Codeforces Round 267 Div. 2 Problem E - Alex and Complicated Task

Problem Statement:
467E - Alex and Complicated Task

Solution:
We maintain an array P and a set S, and we consider the elements from left to right:
1. If \(v = a_i\) is not in S yet, add it in and note its index. Hence S will store the index j of the first occurrence of the number \(v\).
2. Else, we set P[i] to index of j of \(v = a_i\) we stored in S.
3. If between P[i] and i there exist P[j] that is less than P[i], then the element P[j], P[i], j, and i forms one desired sequence! Store them and reset S.

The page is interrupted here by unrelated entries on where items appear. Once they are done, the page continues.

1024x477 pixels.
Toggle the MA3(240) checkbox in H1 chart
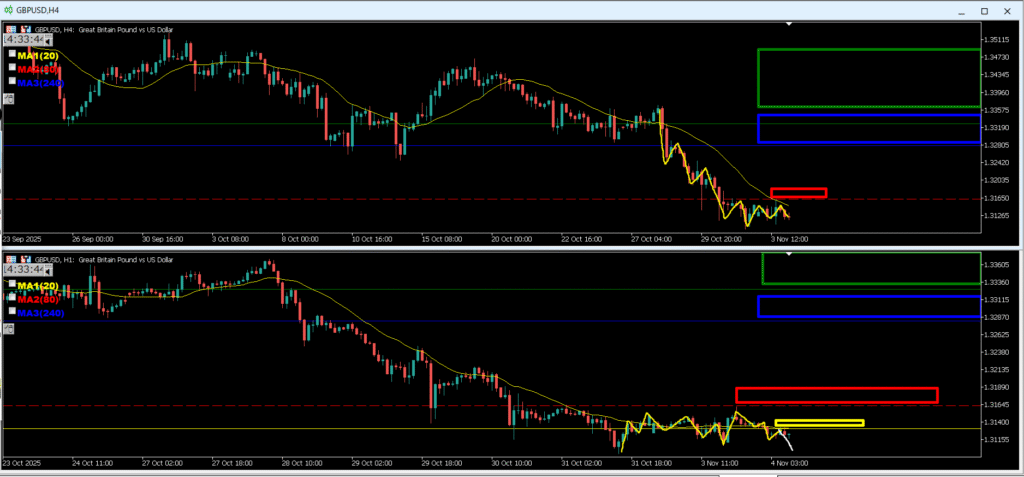coord(12,311)
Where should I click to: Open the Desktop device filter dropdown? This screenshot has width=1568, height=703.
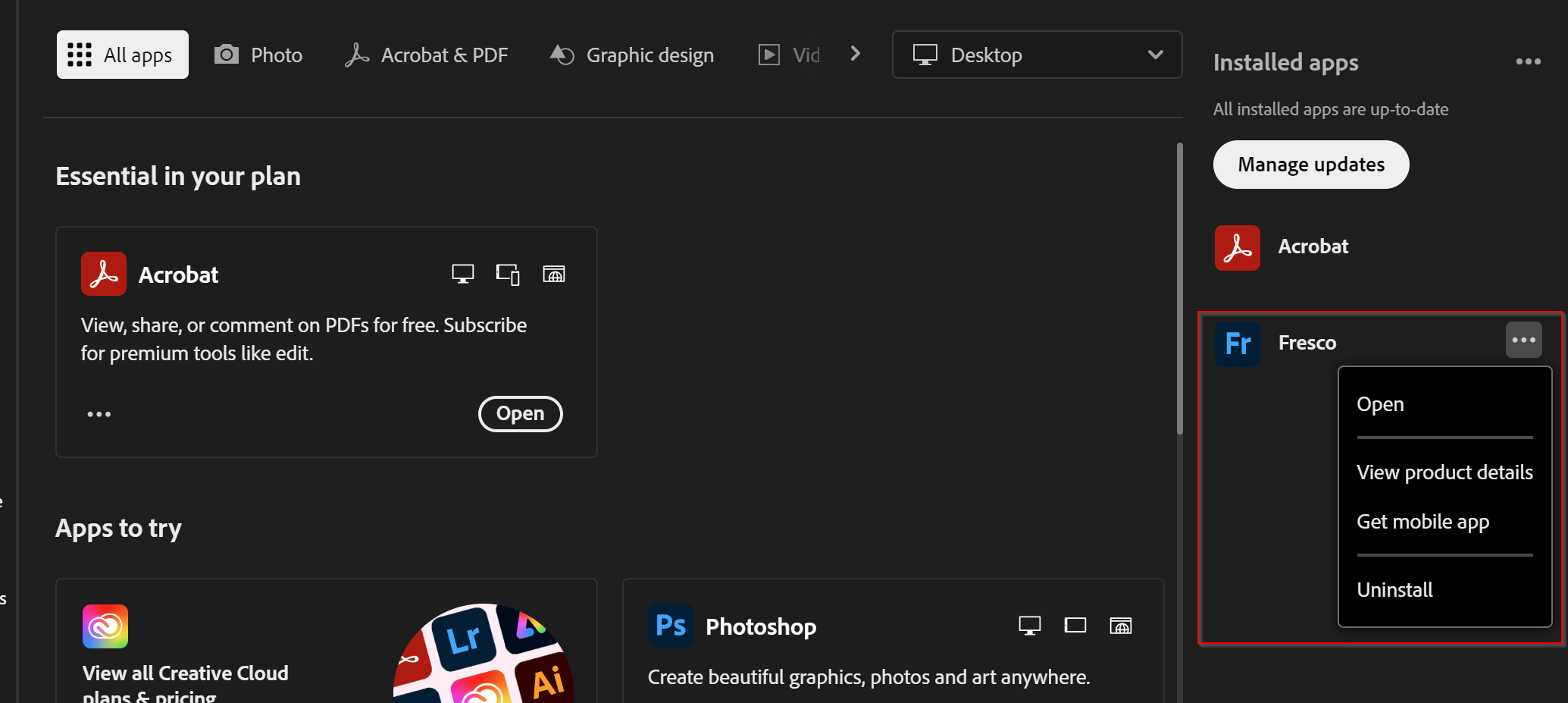tap(1036, 55)
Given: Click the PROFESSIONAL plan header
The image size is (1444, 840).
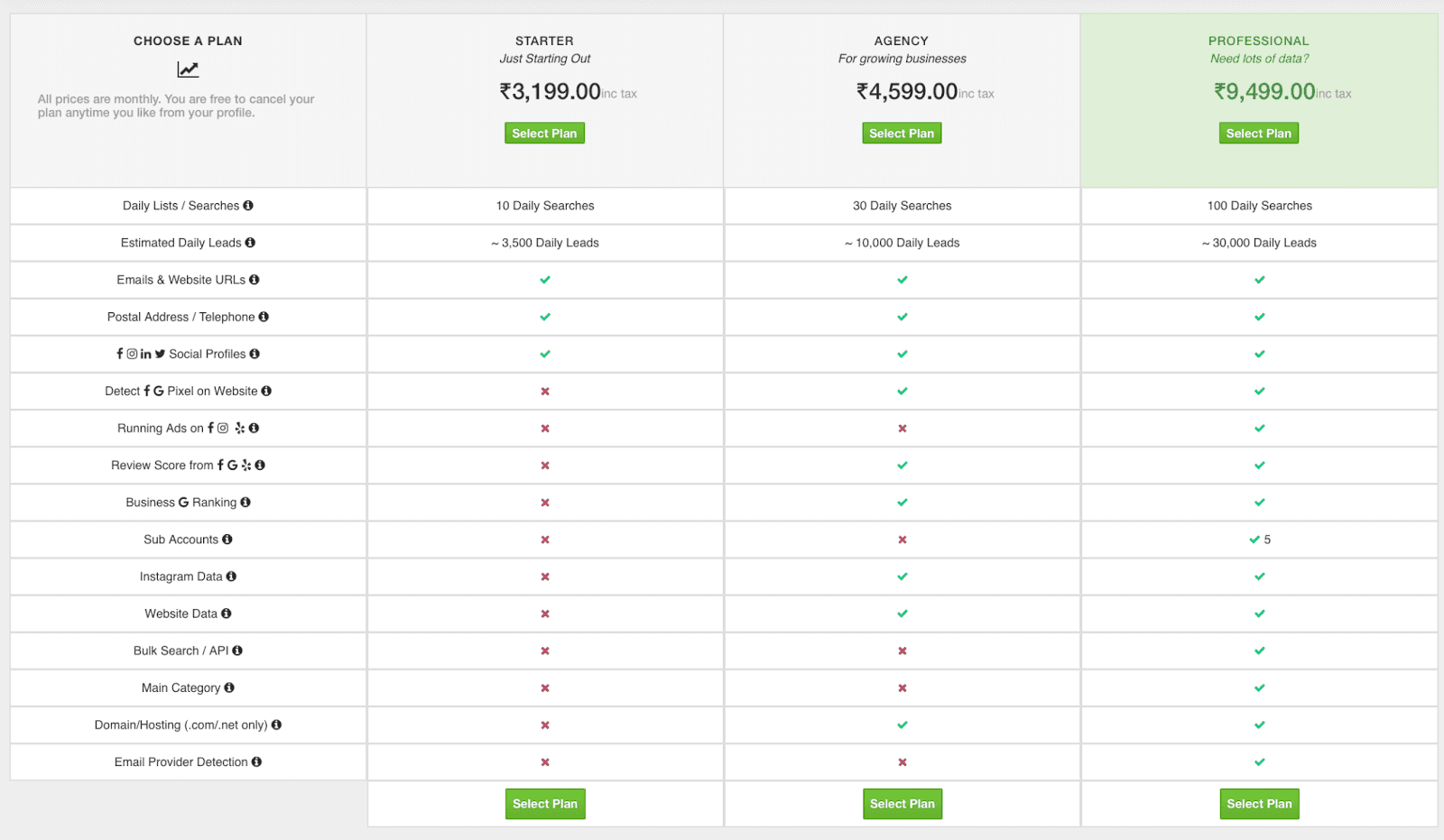Looking at the screenshot, I should 1259,41.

To speed up the searching minimum P[j] in between P[i] and i, we use a segment tree, as follows:

#include <iostream>
#include <cstdio>
#include <algorithm>
#include <vector>
#include <set>
#include <map>
#include <utility>
using namespace std;

int N;
map<int, pair<int,int> > S;
int segtree[2000003];
int mark[500003];
int cnt[500003];
int a[500003];
vector<int> st;

void build(int p, int L, int R){
    if(L==R){
        segtree[p] = mark[L];
        return;
    }
    int M = (L+R)/2;
    build(2*p, L, M);
    build(2*p+1, M+1, R);
    segtree[p] = min(segtree[p], segtree[2*p]);
}

int rmq(int p, int L, int R, int S, int T){
    if(R < S || T < L) return -1;
    if(S <= L && R <= T){
        return segtree[p];
    }
    int M = (L+R)/2;
    int left = rmq(2*p, L, M, S, T);
    int right = rmq(2*p+1, M+1, R, S, T);
    if(left < 0) return right;
    if(right < 0) return left;
    return min(left, right);
}

int update(int p, int L, int R, int S, int T){
    if(R < S || T < L) return rmq(p, L, R, L, R);
    if(S <= L && R <= T){
        segtree[p] = mark[L];
        return segtree[p];
    }
    int M = (L+R)/2;
    int left = update(2*p, L, M, S, T);
    int right = update(2*p+1, M+1, R, S, T);
    return (segtree[p] = min(left, right));
}

int main(){
    scanf("%d", &N);
    int u, v;
    int ans = 0;
    for(int i=0;i<N;++i)mark[i] = i;
    build(1, 0, N-1);
    for(int i=0;i<N;++i){
        scanf("%d", &u);
        a[i] = u;
        if(S.find(u) != S.end()){
            if(S[u].second == -1){
                S[u].second = i;
                mark[S[u].second] = S[u].first;
                update(1, 0, N-1, S[u].second, S[u].second);
            } else {
                S[u].second = i;
                mark[i] = S[u].first;
                update(1, 0, N-1, i, i);
            }
            cnt[S[u].first]++;
            if ((v = rmq(1, 0, N-1, S[u].first, S[u].second)) < S[u].first){
                ++ans;
                st.push_back(u);
                st.push_back(a[v]);
                S.clear();
            } else if(cnt[S[u].first] == 3){
                st.push_back(u);
                st.push_back(u);
                ++ans;
                S.clear();
            }
        } else {
            S[u] = make_pair(i, -1);
            update(1,0,N-1,i,i);
        }
    }
    printf("%d\n", ans*4);
    if(ans == 0) return 0;
    for(int i=0;i<ans;++i){
        if(i!=0)printf(" ");
        printf("%d %d %d %d", st[2*i+1], st[2*i], st[2*i+1], st[2*i]);
    }
    printf("\n");
    return 0;
}